American Gods – Primeira Temporada

[Esse post tem uma versão em vídeo aqui https://youtu.be/InzpiDPaC-I ]

Com apenas oito episódios American Gods encerrou a primeira temporada e, pelos comentários que eu tenho visto nas redes sociais foi um grande sucesso.

Como eu tinha comentado quando falei sobre o livro e o primeiro episódio (veja aqui), continuo com várias ressalvas com a série, a ponto de não me permitiu gostar de verdade da série.

Acho que o fato que me segurou em me entregar a série não foram as diferenças em si com o livro, mas o medo com relação as semelhanças.

Já falei algumas vezes isso, apesar de eu ser um leitor dos livros do Neil Gaiman, considero das tramas dele com uma tendência juvenil. A obsessão pela trama “amarradinha”, pelo sentido que fecha todo o conceito é algo que eu considero um pouco superestimado. É legal fechar todas as “pontas” da história, mas no caso do Gaiman e de muitos autores que seguem essa escola o resultado é extremamente didático.

Eu gosto do conceito do livro Deuses Americanos, mas não tanto justamente a história principal, não acho que a trama que envolve o Quarta-Feira e o Shadow seja algo grandioso. Dentro do conceito do livro, com a história relativamente concisa, o “payoff” final é ok, mas vendo a série, vendo como ela se expandiu para muito além do livro, como ela se colocou como uma série impositivamente grandiosa, me preocupo com o momento que os roteiristas tenham que começar a voltar e chegar no final proposto por Gaiman (algo que, ao que tudo indica, é o rumo que será seguido).

Quando eu comecei a ver a série, achei que tinha história no livro para 4 episódios. Com algum esforço daria para esticar o livro todo pelos 8 episódios da temporada.

Agora, encerrada a temporada, depois de queimar 25% do livro já no primeiro episódio e esticar os 10% seguinte pelos outros 7, consigo imaginar a série se arrastando por pelo menos 3 anos, o que só reforça meu medo de um final de série frustrante que coloque American Gods naquela lista de séries que “todo mundo” elogiava enquanto estava no ar mas que ninguém mais comenta ou recomenda depois que acabou (ou alguém ainda fala: assista Lost, é sensacional?)

Mas o fato de eu não ter me apegado não quer dizer que eu não entenda o porquê das pessoas terem gostado tanto.

Curiosamente, tudo que não estava no livro, tudo que foi acrescido, expandido, esticado são pontos altos da série. O episódio do Leprechaum, os jesuses, a história do Vulcan, o próprio episódio final com a Páscoa são derivações do conceito central do Gaiman que são melhores do que quase tudo que está no livro.

Não me agrada muito a opção que fizeram por transformar a mulher do Shadow em uma espécie de zumbi, no livro ela está mais para um fantasma, mas eu entendo que em termos de produção faz mais sentido dessa forma.

Fora isso, a série tem uma estética visual peculiar, é uma opção que anda ali na beirada do brega, mas que deu um charme para o surrealismo da série.
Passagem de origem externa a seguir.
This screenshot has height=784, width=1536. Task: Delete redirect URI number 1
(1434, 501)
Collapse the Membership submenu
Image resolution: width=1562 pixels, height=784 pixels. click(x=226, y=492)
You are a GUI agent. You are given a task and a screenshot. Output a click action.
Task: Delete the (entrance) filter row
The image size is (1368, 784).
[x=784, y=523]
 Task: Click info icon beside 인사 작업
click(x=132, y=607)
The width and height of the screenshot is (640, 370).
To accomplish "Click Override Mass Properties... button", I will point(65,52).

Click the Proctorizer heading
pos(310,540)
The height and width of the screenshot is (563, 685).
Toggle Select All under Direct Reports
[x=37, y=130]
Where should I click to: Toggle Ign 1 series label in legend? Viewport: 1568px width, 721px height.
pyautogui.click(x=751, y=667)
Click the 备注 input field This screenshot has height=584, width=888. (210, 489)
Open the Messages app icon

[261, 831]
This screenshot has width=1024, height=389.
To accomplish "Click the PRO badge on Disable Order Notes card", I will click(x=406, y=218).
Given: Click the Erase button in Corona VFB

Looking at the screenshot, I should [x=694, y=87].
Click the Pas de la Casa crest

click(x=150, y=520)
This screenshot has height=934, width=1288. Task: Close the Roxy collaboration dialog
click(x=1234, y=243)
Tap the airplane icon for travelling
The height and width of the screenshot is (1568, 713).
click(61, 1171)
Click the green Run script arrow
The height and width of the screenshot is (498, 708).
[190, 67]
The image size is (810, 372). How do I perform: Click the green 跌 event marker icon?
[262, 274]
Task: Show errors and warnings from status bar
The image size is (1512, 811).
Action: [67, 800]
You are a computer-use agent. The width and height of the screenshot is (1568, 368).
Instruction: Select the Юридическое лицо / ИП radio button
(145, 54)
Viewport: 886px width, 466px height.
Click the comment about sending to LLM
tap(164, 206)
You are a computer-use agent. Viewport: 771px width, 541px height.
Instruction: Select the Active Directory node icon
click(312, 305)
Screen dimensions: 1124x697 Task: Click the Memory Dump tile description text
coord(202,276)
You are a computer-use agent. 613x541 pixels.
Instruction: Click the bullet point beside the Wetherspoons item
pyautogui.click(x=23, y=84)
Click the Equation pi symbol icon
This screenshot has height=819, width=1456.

No fim, não é que eu não tenha gostado da série, assisti a todos episódios com muito interesse, sempre logo no dia seguinte da transmissão, a questão é que eu não consegui me apaixonar de verdade pela série, não é aquela série que que me dá vontade de dizer para todo mundo “você tem que assistir isso”.

É basicamente a mesma sensação que eu tenho com toda a obra do Gaiman, acho muito divertido e acho bom o que ele faz, mas não me compele a sair por aí recomendando com fervor.